在写这个脚本之前，我也曾在网站搜索过关于在google查排名的脚本。很多是利用google的api。但是我测试了一下，不准。所以，自己写一个吧。
脚本内容如下：(关键词我在网站随便找了几个。以做测试使用)
1. #vim keyword.py
2. import urllib,urllib2,cookielib,re,sys,os,time,random
3. cj = cookielib.CookieJar()
4. vibramkey=['cheap+five+fingers','vibram+five+fingers']
5. beatskey=['beats+by+dre','beats+by+dre+cheap']
6. vibramweb=['vibramforshoes.com','vibramfivetoeshoes.net','vibramfivefingersshoesx.com ']
7. beatsweb=['beatsbydre.com','justlovebeats.com']
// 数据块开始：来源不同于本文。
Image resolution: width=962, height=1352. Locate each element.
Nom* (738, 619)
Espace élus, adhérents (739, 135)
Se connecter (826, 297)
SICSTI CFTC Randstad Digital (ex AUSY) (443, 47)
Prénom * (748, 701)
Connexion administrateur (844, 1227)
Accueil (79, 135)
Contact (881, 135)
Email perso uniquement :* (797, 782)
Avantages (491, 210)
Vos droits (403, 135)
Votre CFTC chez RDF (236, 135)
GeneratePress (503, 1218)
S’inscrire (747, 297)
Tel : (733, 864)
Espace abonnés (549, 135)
8. allweb=['vibramweb','beatsweb']
9. def serchkey(key,start):
10.         url="http://www.google.com/search?hl=en&q=%s&revid=33815775&sa=X&ei=X6CbT4GrIoOeiQfth43GAw&ved=0CIgBENUCKAY&start=%s" %(key,start)
11.         try:
12.                 opener=urllib2.build_opener(urllib2.HTTPCookieProcessor(cj))
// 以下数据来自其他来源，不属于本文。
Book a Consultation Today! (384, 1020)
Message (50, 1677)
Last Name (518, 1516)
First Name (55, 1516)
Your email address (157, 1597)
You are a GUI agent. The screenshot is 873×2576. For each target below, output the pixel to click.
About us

13.                 opener.addheaders = [('User-agent', 'Opera/9.23')]
14.                 urllib2.install_opener(opener)
15.                 req=urllib2.Request(url)
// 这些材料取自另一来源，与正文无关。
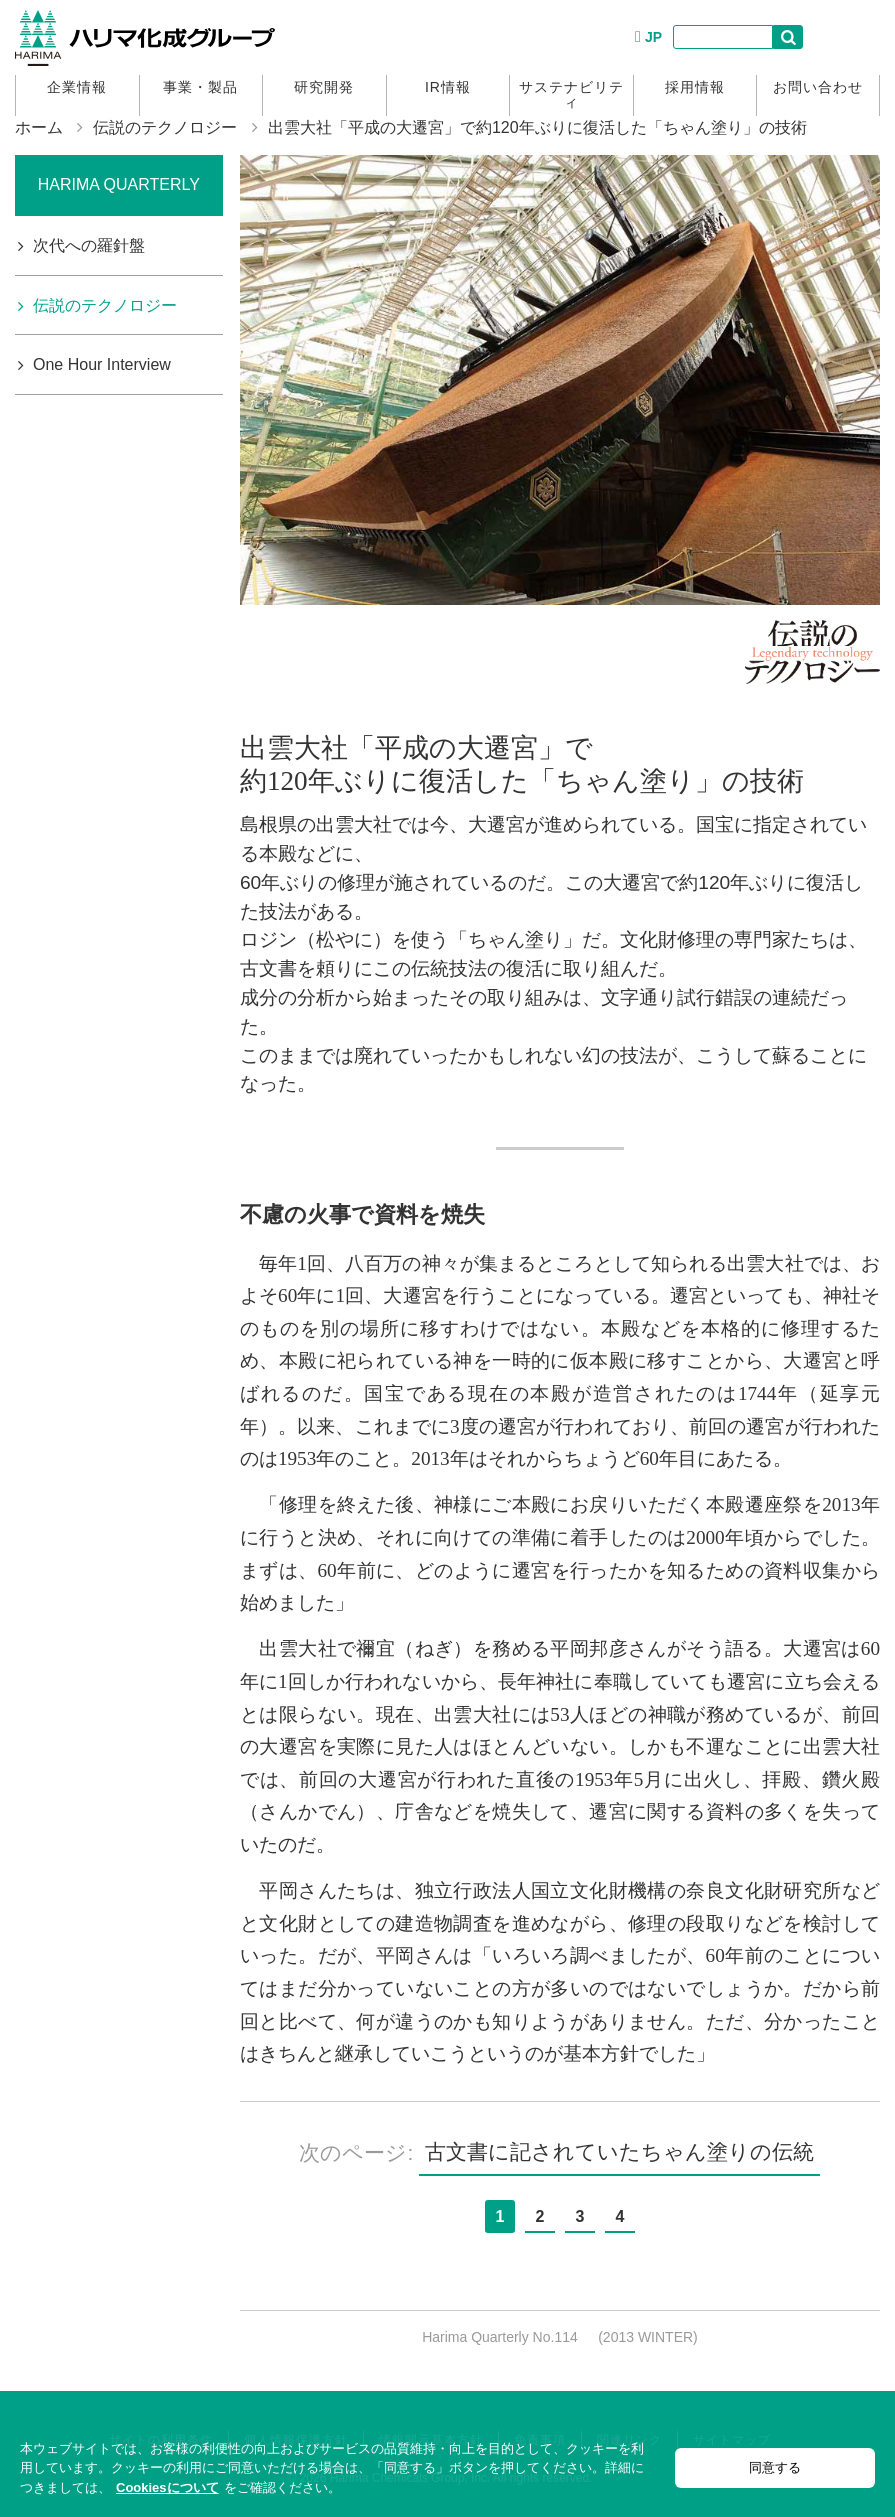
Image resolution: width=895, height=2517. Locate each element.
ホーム (39, 127)
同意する (775, 2467)
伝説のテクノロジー (165, 127)
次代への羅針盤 (89, 245)
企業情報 (77, 87)
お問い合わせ (818, 87)
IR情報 (448, 87)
16.                 response =urllib2.urlopen(req)
17.                 content = response.read()
18.                 f=open('google','w')
19.                 f.write(content)
20.                 tiqu=os.popen("grep -ioP '(?<=<cite>).*?(?=</cite>)' google|sed -r 's/(<*//*cite>|<//*b>)//g'").readlines()
21.         except:
22.                 changeip()
23.         else:
24.                 for yuming in pinpai:
25.                                 a=1
26.                                 for shouyuming in tiqu:
27.                                         real=shouyuming.find(yuming)
28.                                         if real>0:
29.                                                 if start==0:
30.                                                         page=1
31.                                                 elif start==10:
32.                                                         page=2
33.                                                 elif start==20:
34.                                                         page=3
35.                                                 elif start==30:
36.                                                         page=4
37.                                                 else:
38.                                                         page=5
39.                                                 lastkey=key.replace("+"," ")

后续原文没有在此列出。